Hace unos días asistí a un seminario de carácter técnico, uno de esos donde el público es mayoritariamente especialista y las preguntas del público suelen ser más largas que las respuestas. En medio de una mesa redonda se produjo una confusión tan breve como reveladora: dos expositores, ambos expertos reconocidos en su campo, usaban la misma sigla –PCR- para referirse a cosas distintas. Uno hablaba de la Reacción en Cadena de la Polimerasa, herramienta básica de la biología molecular; el otro, del Plan de Continuidad de Riesgo, empleado en gestión ambiental. Durante unos segundos ninguno comprendía al otro. La escena provocó una risa generalizada, pero dejó flotando algo más inquietante: si incluso entre especialistas el lenguaje científico se bifurca al punto de impedir la comprensión mutua, ¿qué posibilidades reales tiene la ciudadanía de sentirse parte de ese universo?

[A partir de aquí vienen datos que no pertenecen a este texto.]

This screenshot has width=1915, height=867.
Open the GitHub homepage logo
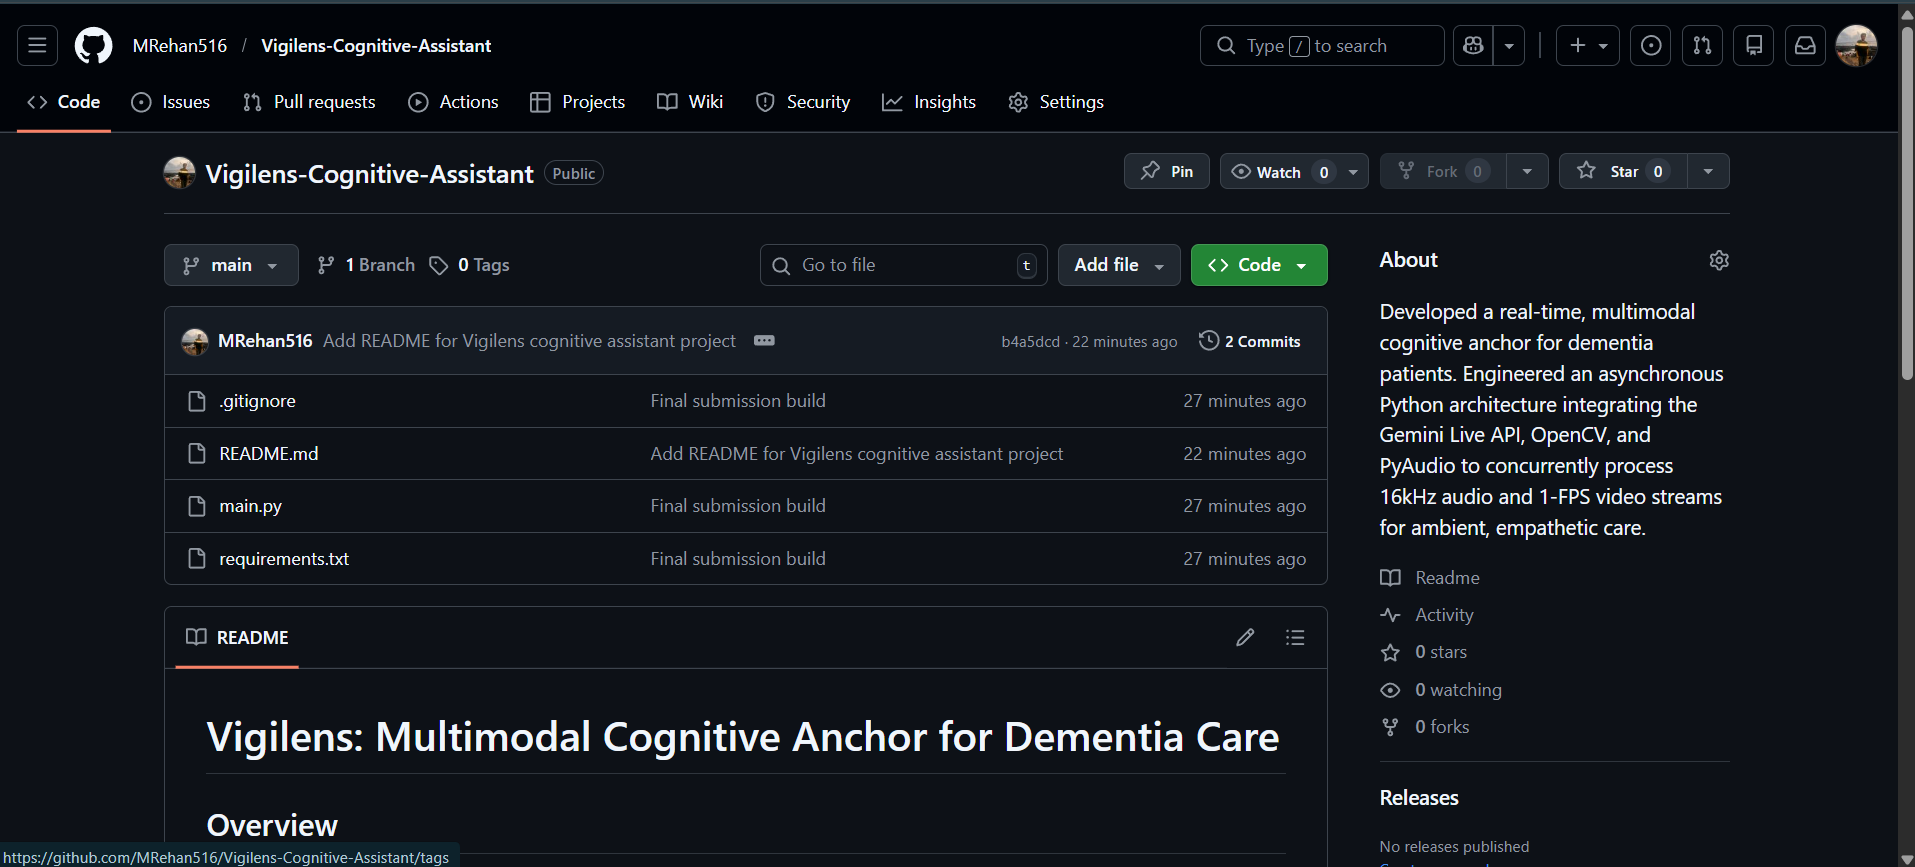click(94, 46)
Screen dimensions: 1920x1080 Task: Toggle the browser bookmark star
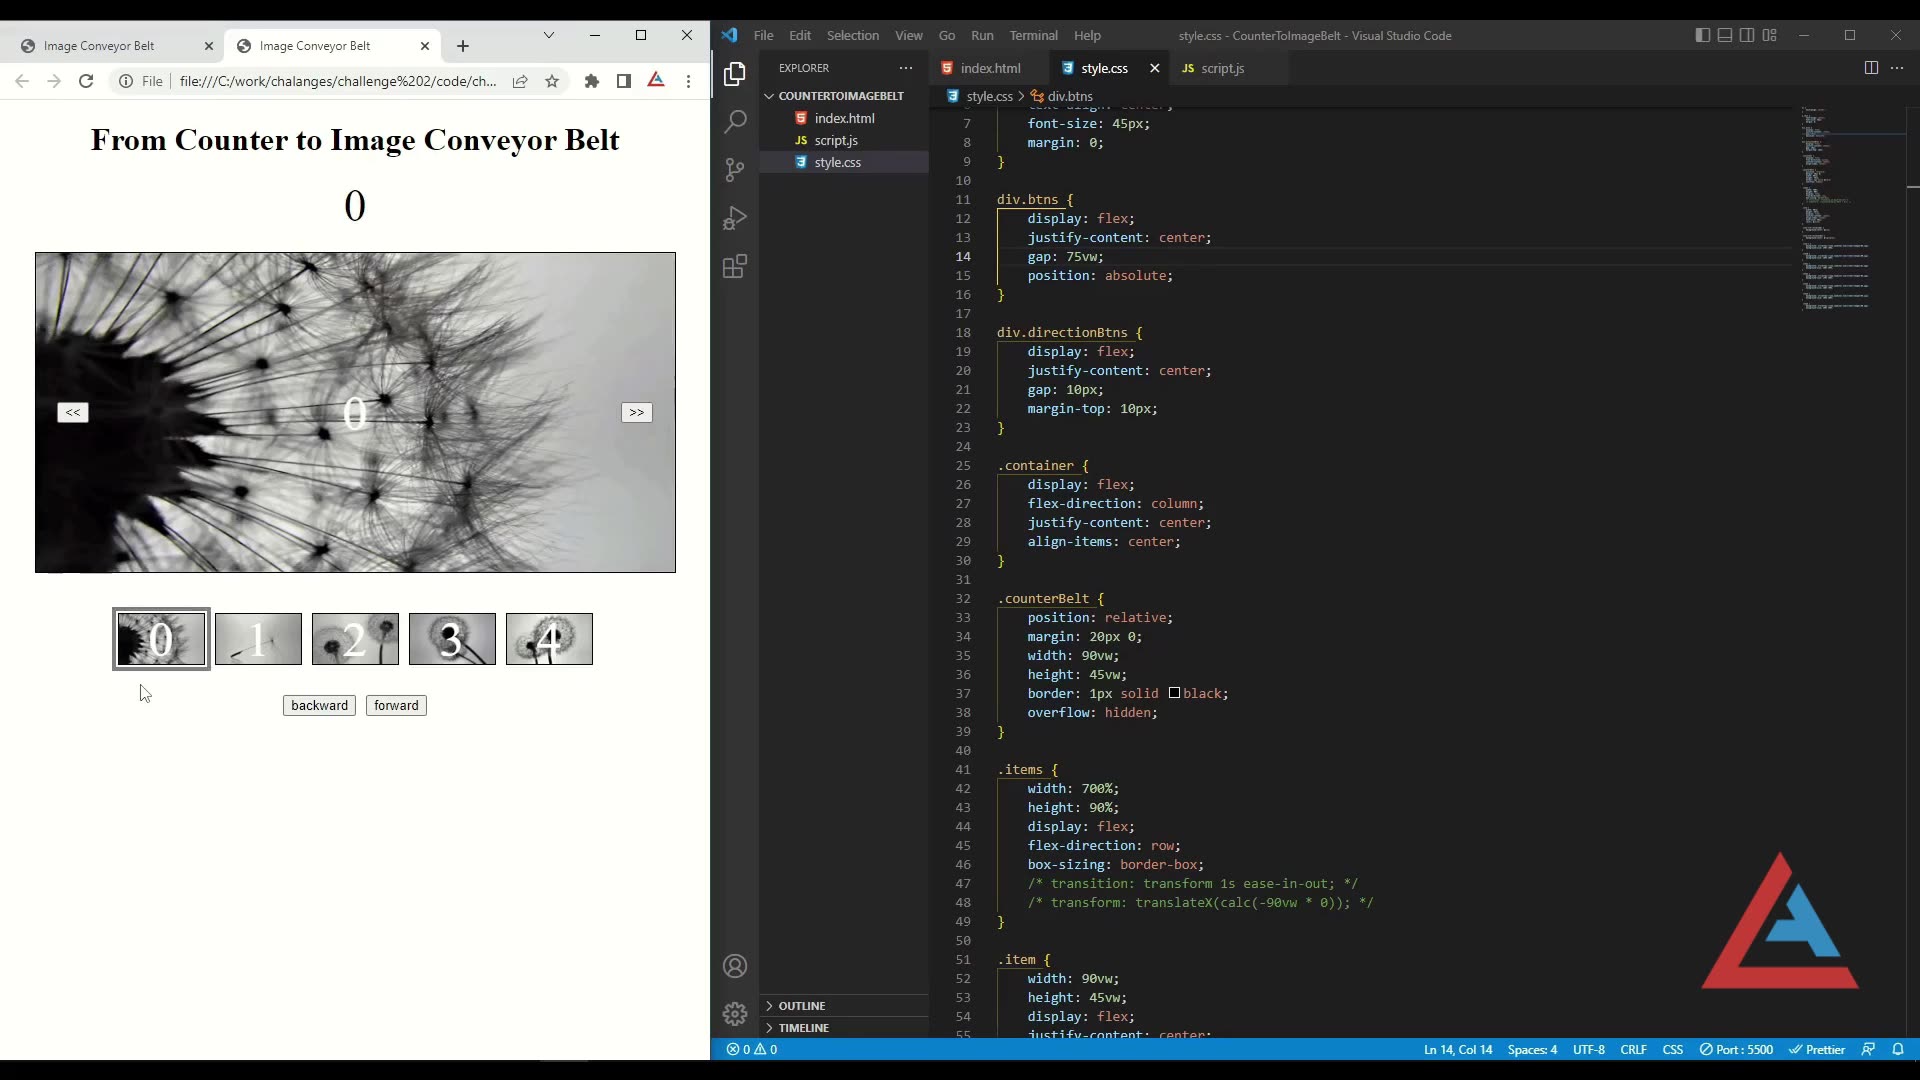552,81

Podría haber ocurrido con siglas como AI (inteligencia artificial o análisis isotópico) o GIS (sistema de información geográfica o índice genético sintético). La anécdota es sólo un síntoma de un fenómeno más profundo: el avance exponencial del conocimiento científico, que se multiplica a un ritmo cercano a una nueva ley de Moore del saber humano. Si cada 18 meses se duplica la capacidad de procesamiento de la información, también pareciera duplicarse la distancia entre disciplinas, el vocabulario técnico y la comprensión común del mundo. Lo que antes era un océano de ideas compartidas se ha convertido en un archipiélago de lenguajes especializados, en donde las islas se miran a través de nubes de papers, protocolos y modelos matemáticos.

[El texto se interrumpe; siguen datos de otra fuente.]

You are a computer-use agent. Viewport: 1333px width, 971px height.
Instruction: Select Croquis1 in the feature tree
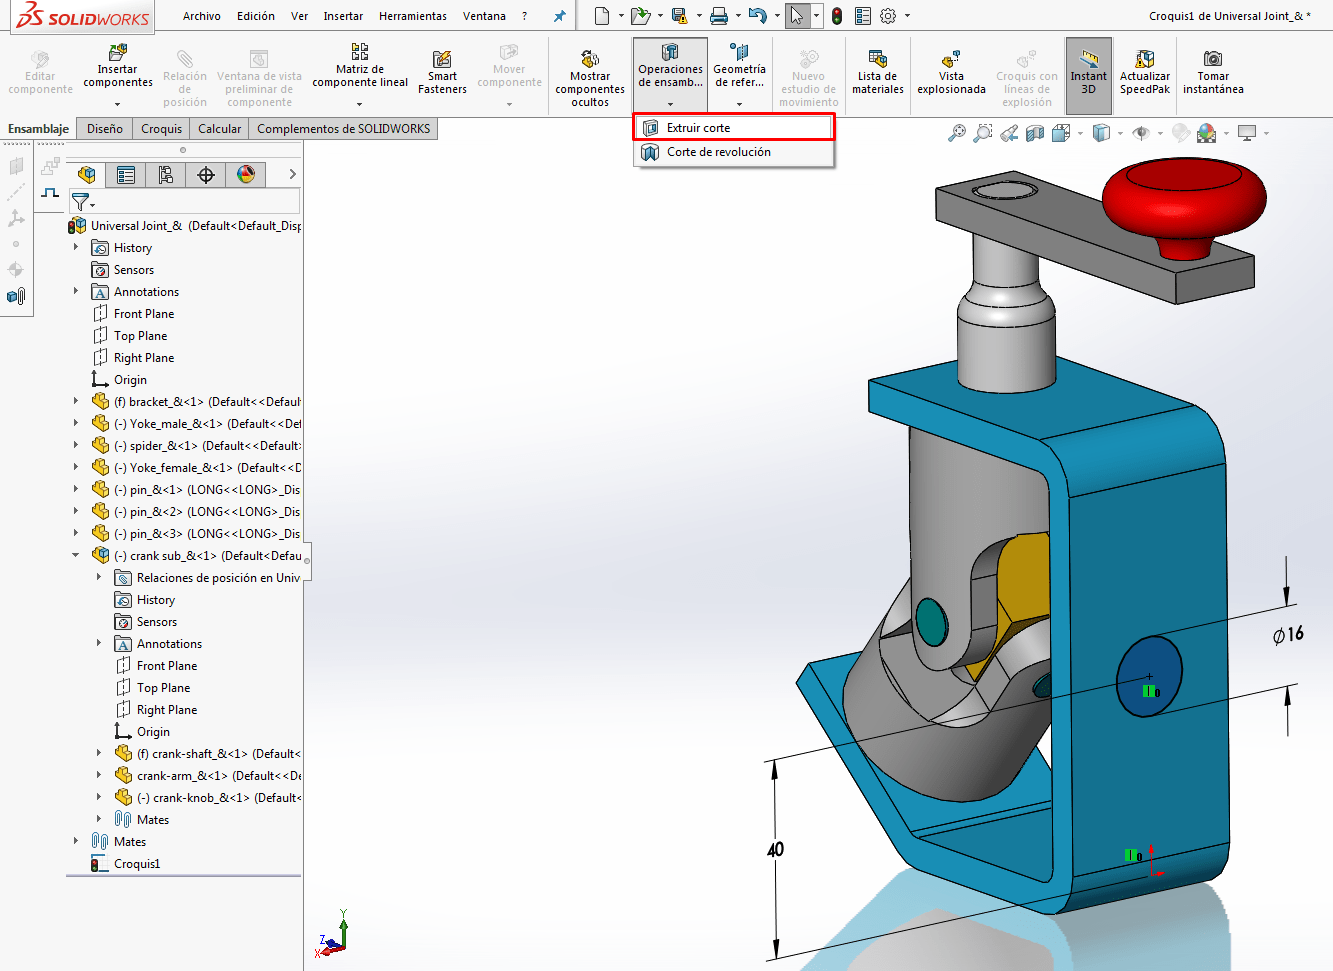137,864
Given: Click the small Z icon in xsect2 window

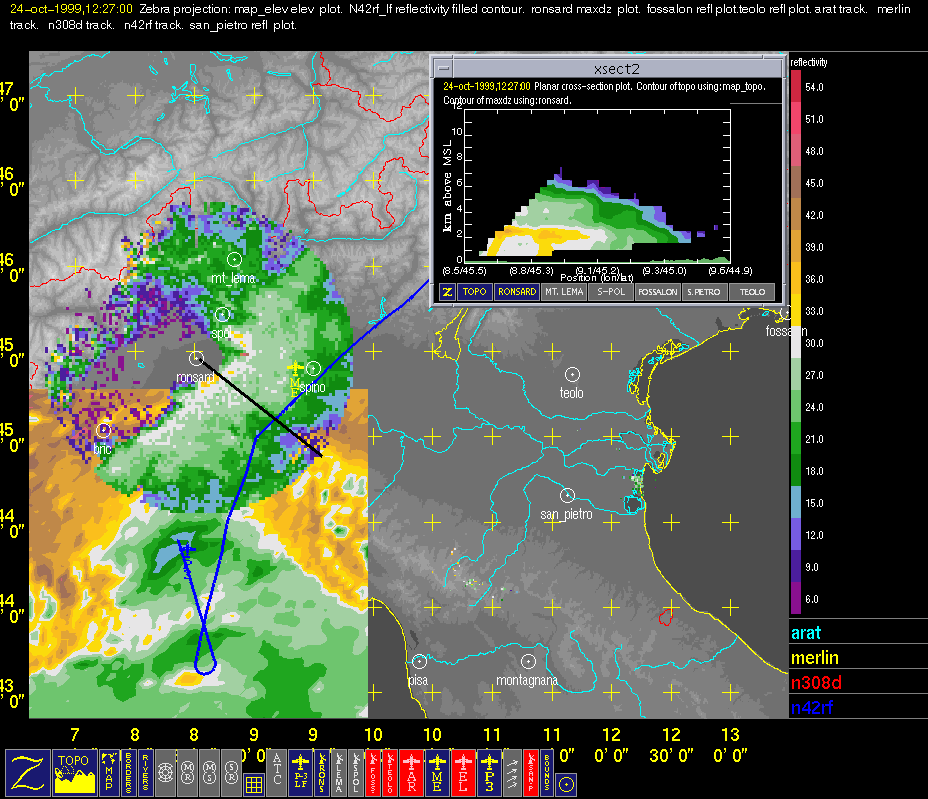Looking at the screenshot, I should click(448, 292).
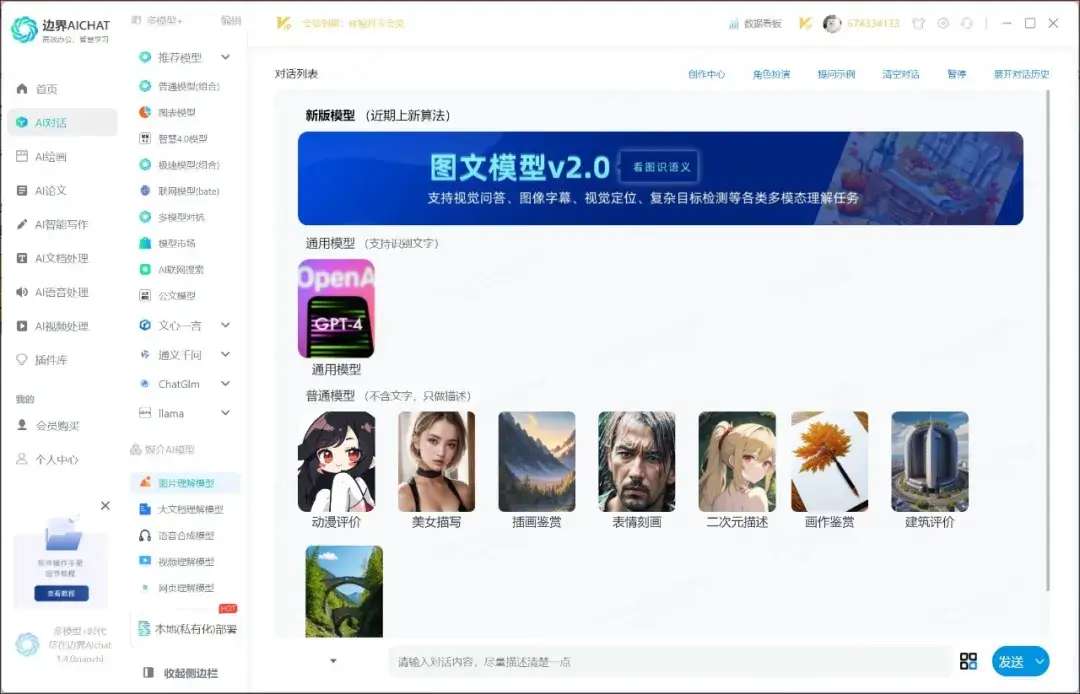Switch to AI绘画 in left navigation
The image size is (1080, 694).
tap(50, 157)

Cuando esa incomprensión alcanza a los propios expertos, el resto de nosotros solo podemos hacer algo parecido a un acto de fe. Creemos en la ciencia, pero raramente la entendemos; confiamos en ella como quien confía en una brújula que no sabe fabricar. Para el científico, la fe está depositada en el método, en su capacidad de corregirse y depurar errores. Para el ciudadano común, la fe se traslada a las instituciones públicas, que suponemos han incorporado la racionalidad científica en sus decisiones. Al detenernos ante un semáforo, creemos -sin saberlo- en la física que justifica la distancia de frenado; al comprar un alimento, confiamos en la toxicología y en la estadística que dieron origen al etiquetado; al habitar un edificio, aceptamos implícitamente la ingeniería que sostiene las normas de construcción.

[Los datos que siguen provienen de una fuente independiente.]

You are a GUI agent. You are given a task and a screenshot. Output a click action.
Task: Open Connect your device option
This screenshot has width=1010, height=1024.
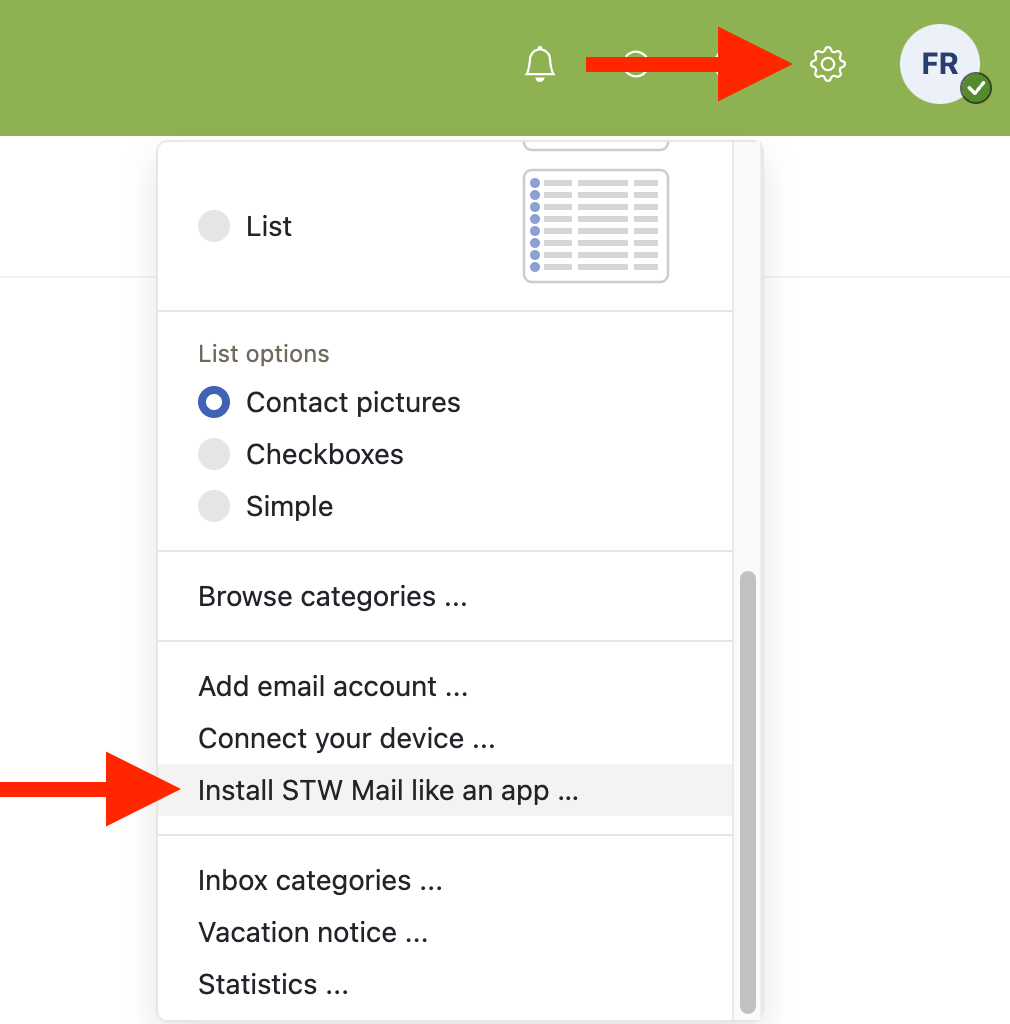(x=346, y=739)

Este entramado invisible de confianza constituye, en el fondo, una de las bases del contrato social moderno: la idea de que la ciencia no solo produce conocimiento, sino también legitimidad para las reglas que nos gobiernan. Cuando ese vínculo se debilita, la institucionalidad democrática pierde su orientación racional. La voluntad política, despojada de la guía que le ofrece la evidencia, queda sola ante el vértigo de la contingencia, obligada a decidir por impulso, presión o cálculo electoral. En el mejor de los casos, gobierna por reacción a la coyuntura; en el peor, por capricho del autócrata de turno.
La desafección ciudadana hacia la ciencia -esa mezcla de desconfianza, indiferencia o fatiga cognitiva- no es entonces un problema cultural menor, sino un proceso de erosión institucional. Allí donde la evidencia deja de ser un punto de encuentro, la política se vuelve terreno de fe pura, y la fe sin método acaba siendo el preludio del dogma. Si queremos preservar la democracia, debemos reconstruir la confianza en la ciencia no como una verdad revelada, sino como un espacio común de razonamiento, un lenguaje compartido que permita volver a entendernos, incluso cuando usemos las mismas siglas para hablar de cosas distintas.